-- start of Provided information --
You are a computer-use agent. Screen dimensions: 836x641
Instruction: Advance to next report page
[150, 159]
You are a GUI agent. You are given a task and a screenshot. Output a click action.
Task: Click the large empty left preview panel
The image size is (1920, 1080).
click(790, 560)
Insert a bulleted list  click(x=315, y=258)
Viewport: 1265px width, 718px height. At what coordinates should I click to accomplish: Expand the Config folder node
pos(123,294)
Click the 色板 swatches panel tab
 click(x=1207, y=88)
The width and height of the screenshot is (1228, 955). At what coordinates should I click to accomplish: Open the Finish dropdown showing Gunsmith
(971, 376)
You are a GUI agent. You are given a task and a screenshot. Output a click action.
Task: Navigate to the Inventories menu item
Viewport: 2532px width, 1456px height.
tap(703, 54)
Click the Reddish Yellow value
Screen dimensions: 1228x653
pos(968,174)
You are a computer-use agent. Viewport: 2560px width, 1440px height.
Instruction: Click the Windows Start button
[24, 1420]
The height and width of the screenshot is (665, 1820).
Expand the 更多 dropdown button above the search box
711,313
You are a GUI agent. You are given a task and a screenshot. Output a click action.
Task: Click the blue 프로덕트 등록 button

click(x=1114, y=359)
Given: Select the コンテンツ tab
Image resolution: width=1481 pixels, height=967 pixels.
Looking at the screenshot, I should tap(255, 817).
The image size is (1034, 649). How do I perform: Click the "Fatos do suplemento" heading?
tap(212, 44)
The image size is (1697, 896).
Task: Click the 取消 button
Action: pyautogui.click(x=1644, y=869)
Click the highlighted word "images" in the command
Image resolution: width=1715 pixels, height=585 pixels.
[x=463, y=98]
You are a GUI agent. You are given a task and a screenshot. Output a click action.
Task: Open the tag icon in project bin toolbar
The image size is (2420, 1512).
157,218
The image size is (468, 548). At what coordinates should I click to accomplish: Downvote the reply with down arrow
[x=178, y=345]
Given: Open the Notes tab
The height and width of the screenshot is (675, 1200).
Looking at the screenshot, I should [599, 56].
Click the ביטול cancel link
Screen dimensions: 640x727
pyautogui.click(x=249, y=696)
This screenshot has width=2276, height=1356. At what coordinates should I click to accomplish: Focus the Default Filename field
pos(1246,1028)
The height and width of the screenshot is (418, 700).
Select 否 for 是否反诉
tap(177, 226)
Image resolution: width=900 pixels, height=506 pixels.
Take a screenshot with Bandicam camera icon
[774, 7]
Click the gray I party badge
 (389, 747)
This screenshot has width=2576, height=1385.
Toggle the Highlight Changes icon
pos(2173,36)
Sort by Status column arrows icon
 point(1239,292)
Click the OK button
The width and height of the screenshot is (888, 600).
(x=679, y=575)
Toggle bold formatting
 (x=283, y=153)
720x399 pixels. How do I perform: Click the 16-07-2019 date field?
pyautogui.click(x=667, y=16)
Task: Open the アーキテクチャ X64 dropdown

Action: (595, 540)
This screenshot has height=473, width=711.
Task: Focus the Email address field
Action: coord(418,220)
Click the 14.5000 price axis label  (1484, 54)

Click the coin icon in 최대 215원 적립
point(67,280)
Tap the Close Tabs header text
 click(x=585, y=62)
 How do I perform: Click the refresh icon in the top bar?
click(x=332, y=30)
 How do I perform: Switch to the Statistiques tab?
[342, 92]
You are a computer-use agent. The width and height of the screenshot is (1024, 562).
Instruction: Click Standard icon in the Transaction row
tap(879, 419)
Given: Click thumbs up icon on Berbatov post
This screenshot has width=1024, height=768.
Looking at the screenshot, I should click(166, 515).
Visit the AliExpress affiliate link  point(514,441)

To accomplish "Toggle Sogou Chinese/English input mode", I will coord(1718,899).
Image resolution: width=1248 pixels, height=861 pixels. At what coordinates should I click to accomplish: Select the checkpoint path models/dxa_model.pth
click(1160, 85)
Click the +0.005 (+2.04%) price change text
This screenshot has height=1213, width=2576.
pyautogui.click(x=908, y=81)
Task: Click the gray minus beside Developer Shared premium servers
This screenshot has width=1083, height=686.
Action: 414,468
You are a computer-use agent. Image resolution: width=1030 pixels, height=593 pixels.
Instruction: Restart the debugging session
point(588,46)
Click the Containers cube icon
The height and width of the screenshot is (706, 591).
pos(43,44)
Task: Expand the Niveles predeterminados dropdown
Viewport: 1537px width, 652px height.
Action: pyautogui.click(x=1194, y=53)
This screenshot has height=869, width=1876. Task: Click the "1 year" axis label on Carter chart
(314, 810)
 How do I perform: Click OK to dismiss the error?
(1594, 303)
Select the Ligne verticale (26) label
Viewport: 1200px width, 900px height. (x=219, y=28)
-- end of Provided information --
Requirements:
Reproduce the whole listing above line for line, with no changes.

Finished answer:
You are a computer-use agent. Screen dimensions: 836x641
Instruction: Advance to next report page
[150, 159]
You are a GUI agent. You are given a task and a screenshot. Output a click action.
Task: Click the large empty left preview panel
The image size is (1920, 1080).
click(790, 560)
Insert a bulleted list  click(x=315, y=258)
Viewport: 1265px width, 718px height. At what coordinates should I click to accomplish: Expand the Config folder node
pos(123,294)
Click the 色板 swatches panel tab
 click(x=1207, y=88)
The width and height of the screenshot is (1228, 955). At what coordinates should I click to accomplish: Open the Finish dropdown showing Gunsmith
(971, 376)
You are a GUI agent. You are given a task and a screenshot. Output a click action.
Task: Navigate to the Inventories menu item
Viewport: 2532px width, 1456px height.
tap(703, 54)
Click the Reddish Yellow value
Screen dimensions: 1228x653
pos(968,174)
You are a computer-use agent. Viewport: 2560px width, 1440px height.
Instruction: Click the Windows Start button
[24, 1420]
The height and width of the screenshot is (665, 1820).
Expand the 更多 dropdown button above the search box
711,313
You are a GUI agent. You are given a task and a screenshot. Output a click action.
Task: Click the blue 프로덕트 등록 button

click(x=1114, y=359)
Given: Select the コンテンツ tab
Image resolution: width=1481 pixels, height=967 pixels.
Looking at the screenshot, I should tap(255, 817).
The image size is (1034, 649). How do I perform: Click the "Fatos do suplemento" heading?
tap(212, 44)
The image size is (1697, 896).
Task: Click the 取消 button
Action: pyautogui.click(x=1644, y=869)
Click the highlighted word "images" in the command
Image resolution: width=1715 pixels, height=585 pixels.
[x=463, y=98]
You are a GUI agent. You are given a task and a screenshot. Output a click action.
Task: Open the tag icon in project bin toolbar
The image size is (2420, 1512).
157,218
The image size is (468, 548). At what coordinates should I click to accomplish: Downvote the reply with down arrow
[x=178, y=345]
Given: Open the Notes tab
The height and width of the screenshot is (675, 1200).
Looking at the screenshot, I should [599, 56].
Click the ביטול cancel link
Screen dimensions: 640x727
pyautogui.click(x=249, y=696)
This screenshot has width=2276, height=1356. At what coordinates should I click to accomplish: Focus the Default Filename field
pos(1246,1028)
The height and width of the screenshot is (418, 700).
Select 否 for 是否反诉
tap(177, 226)
Image resolution: width=900 pixels, height=506 pixels.
Take a screenshot with Bandicam camera icon
[774, 7]
Click the gray I party badge
 (389, 747)
This screenshot has width=2576, height=1385.
Toggle the Highlight Changes icon
pos(2173,36)
Sort by Status column arrows icon
 point(1239,292)
Click the OK button
The width and height of the screenshot is (888, 600).
(x=679, y=575)
Toggle bold formatting
 (x=283, y=153)
720x399 pixels. How do I perform: Click the 16-07-2019 date field?
pyautogui.click(x=667, y=16)
Task: Open the アーキテクチャ X64 dropdown

Action: (595, 540)
This screenshot has height=473, width=711.
Task: Focus the Email address field
Action: coord(418,220)
Click the 14.5000 price axis label  (1484, 54)

Click the coin icon in 최대 215원 적립
point(67,280)
Tap the Close Tabs header text
 click(x=585, y=62)
 How do I perform: Click the refresh icon in the top bar?
click(x=332, y=30)
 How do I perform: Switch to the Statistiques tab?
[342, 92]
You are a computer-use agent. The width and height of the screenshot is (1024, 562).
Instruction: Click Standard icon in the Transaction row
tap(879, 419)
Given: Click thumbs up icon on Berbatov post
This screenshot has width=1024, height=768.
Looking at the screenshot, I should click(166, 515).
Visit the AliExpress affiliate link  point(514,441)

To accomplish "Toggle Sogou Chinese/English input mode", I will coord(1718,899).
Image resolution: width=1248 pixels, height=861 pixels. At what coordinates should I click to accomplish: Select the checkpoint path models/dxa_model.pth
click(1160, 85)
Click the +0.005 (+2.04%) price change text
This screenshot has height=1213, width=2576.
pyautogui.click(x=908, y=81)
Task: Click the gray minus beside Developer Shared premium servers
This screenshot has width=1083, height=686.
Action: 414,468
You are a computer-use agent. Image resolution: width=1030 pixels, height=593 pixels.
Instruction: Restart the debugging session
point(588,46)
Click the Containers cube icon
The height and width of the screenshot is (706, 591).
pos(43,44)
Task: Expand the Niveles predeterminados dropdown
Viewport: 1537px width, 652px height.
Action: pyautogui.click(x=1194, y=53)
This screenshot has height=869, width=1876. Task: Click the "1 year" axis label on Carter chart
(314, 810)
 How do I perform: Click OK to dismiss the error?
(1594, 303)
Select the Ligne verticale (26) label
Viewport: 1200px width, 900px height. (x=219, y=28)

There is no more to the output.